:: Supplied data ::

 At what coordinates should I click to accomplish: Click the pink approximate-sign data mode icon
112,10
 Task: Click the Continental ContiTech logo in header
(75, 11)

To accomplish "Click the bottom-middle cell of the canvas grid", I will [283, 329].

:::
:: Supplied data ::

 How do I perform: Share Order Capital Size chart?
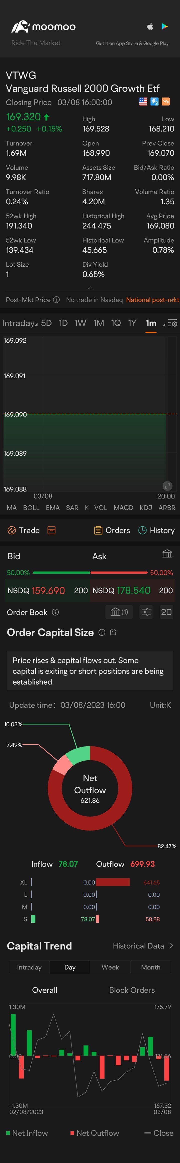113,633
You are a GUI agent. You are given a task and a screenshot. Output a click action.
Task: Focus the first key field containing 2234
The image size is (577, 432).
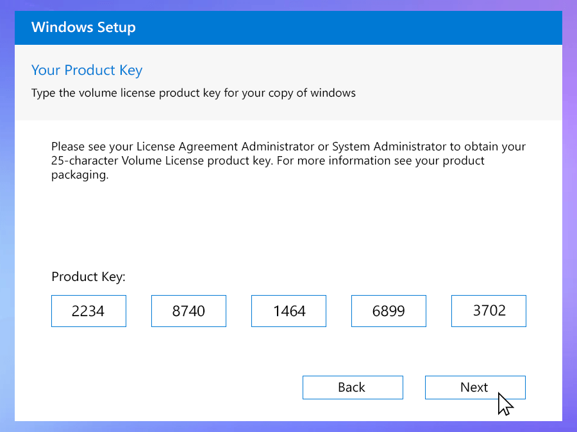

:::
:: Supplied data ::

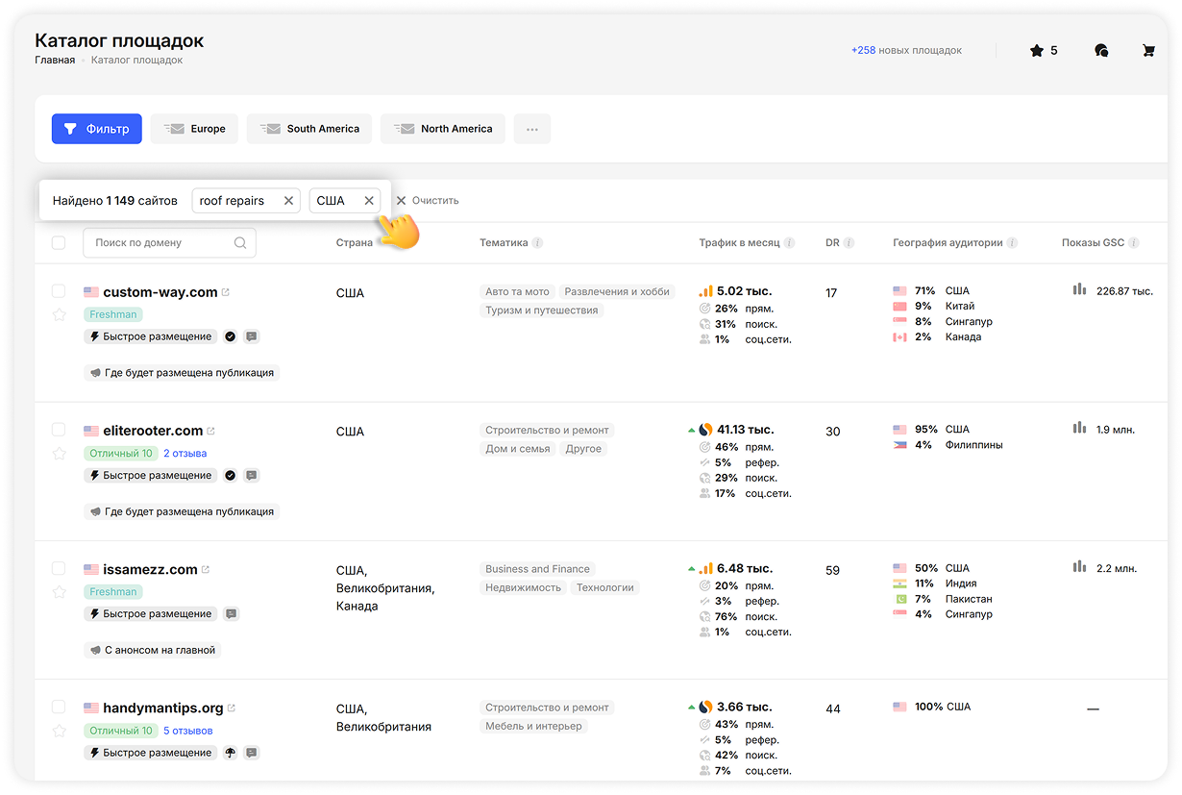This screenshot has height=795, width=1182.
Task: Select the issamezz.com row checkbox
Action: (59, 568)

:::

Work to be completed —
Using the entries above, reproduce word for word only the lines from the one that contains "How do I perform: Share" to the one that contains "The image size is (577, 432).", both ends included, and drop every picture.

Problem solution —
 How do I perform: Share Order Capital Size chart?
113,633
You are a GUI agent. You are given a task and a screenshot. Output a click action.
Task: Focus the first key field containing 2234
The image size is (577, 432).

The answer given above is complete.